We’re in the final stages of building and testing a prototype service that helps neighbours act together to book thermal imaging of their houses, and then make small and large improvements to their homes, benefiting from group activity. We’ll have another write-up about this prototype ready in a week or so.
If you’re interested in joining our upcoming prototyping weeks (the next one, starting 9th May, is on access to nature) then get in touch.
Researching, measuring, understanding
But we haven’t just been prototyping: there’s other exciting stuff going on, too. This month we were happy to finally publish a fascinating review of public understanding of local government and its role in combatting climate change, prepared for us by Tom Sasse.

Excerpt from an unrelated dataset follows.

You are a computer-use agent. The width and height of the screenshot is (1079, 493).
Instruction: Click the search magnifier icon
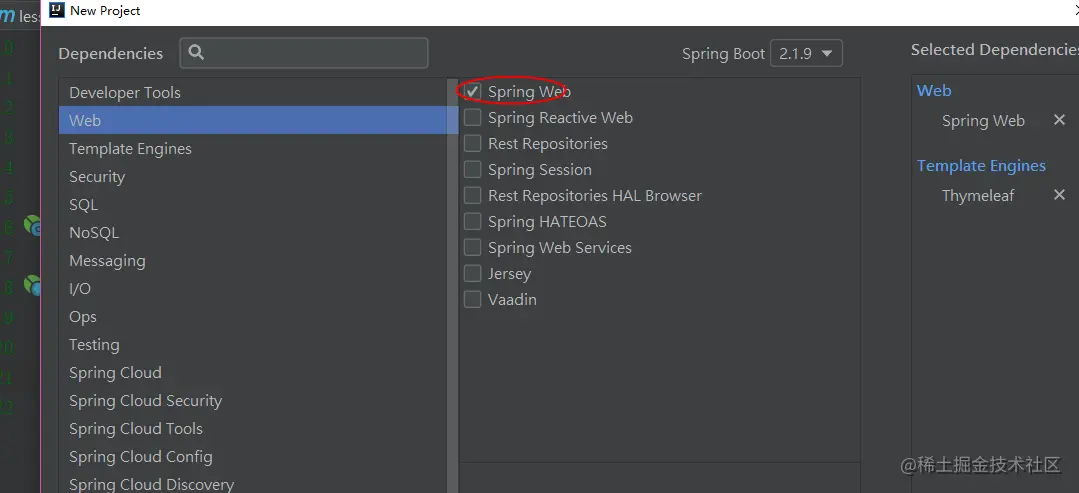coord(196,52)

Amongst Tom’s findings were: a marked rise in public concern over climate change, and continued support for stronger action on climate issues; a general agreement across society that local councils have a high degree of responsibility for tackling climate change, and that central government should provide more funding to enable local action; and signs that the most effective way to promote climate action will be by framing it around local—rather than national or global—concerns. Read Alex’s blog post for more details.
Alex also did some experimentation into how we can categorise local government services. His dataset is already shaping our outreach with local authorities, and our policy work. It could also form the basis for improved comparisons on CAPE, the Climate Action Plan Explorer.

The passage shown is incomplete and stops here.